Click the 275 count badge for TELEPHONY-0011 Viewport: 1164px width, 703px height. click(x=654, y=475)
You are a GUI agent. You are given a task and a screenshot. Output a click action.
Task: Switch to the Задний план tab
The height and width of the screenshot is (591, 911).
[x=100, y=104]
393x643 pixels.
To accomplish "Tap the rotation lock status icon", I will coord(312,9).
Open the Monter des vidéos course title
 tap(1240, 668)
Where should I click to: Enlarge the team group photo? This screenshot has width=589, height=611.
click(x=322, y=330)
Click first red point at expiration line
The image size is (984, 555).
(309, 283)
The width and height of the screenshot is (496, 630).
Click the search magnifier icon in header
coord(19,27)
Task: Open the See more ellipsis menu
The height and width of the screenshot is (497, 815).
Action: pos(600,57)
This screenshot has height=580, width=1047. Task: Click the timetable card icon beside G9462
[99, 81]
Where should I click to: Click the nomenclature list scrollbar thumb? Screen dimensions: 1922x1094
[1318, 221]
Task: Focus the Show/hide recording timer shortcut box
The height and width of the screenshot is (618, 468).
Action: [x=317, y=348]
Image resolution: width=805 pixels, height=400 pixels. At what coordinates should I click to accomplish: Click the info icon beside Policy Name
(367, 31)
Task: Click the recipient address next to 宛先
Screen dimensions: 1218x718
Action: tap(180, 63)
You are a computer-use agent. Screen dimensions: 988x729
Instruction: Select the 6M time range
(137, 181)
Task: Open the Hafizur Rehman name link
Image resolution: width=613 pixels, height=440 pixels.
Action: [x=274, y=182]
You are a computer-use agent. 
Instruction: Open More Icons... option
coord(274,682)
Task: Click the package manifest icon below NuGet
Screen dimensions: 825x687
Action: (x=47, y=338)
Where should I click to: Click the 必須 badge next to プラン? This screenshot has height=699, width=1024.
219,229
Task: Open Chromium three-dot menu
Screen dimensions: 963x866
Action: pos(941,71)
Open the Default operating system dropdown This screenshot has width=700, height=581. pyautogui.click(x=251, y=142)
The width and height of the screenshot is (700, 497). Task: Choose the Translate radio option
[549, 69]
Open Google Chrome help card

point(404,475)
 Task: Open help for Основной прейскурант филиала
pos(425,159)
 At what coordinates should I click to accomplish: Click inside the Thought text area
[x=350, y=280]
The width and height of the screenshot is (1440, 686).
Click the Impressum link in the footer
——————
▶ [PROBLEM DETAILS]: Search the data for "computer". Copy each line that has it.

▶ [ANSWER TO THIS TASK]:
You are a computer-use agent. Screen dimensions: 988x729
You are a computer-use agent. 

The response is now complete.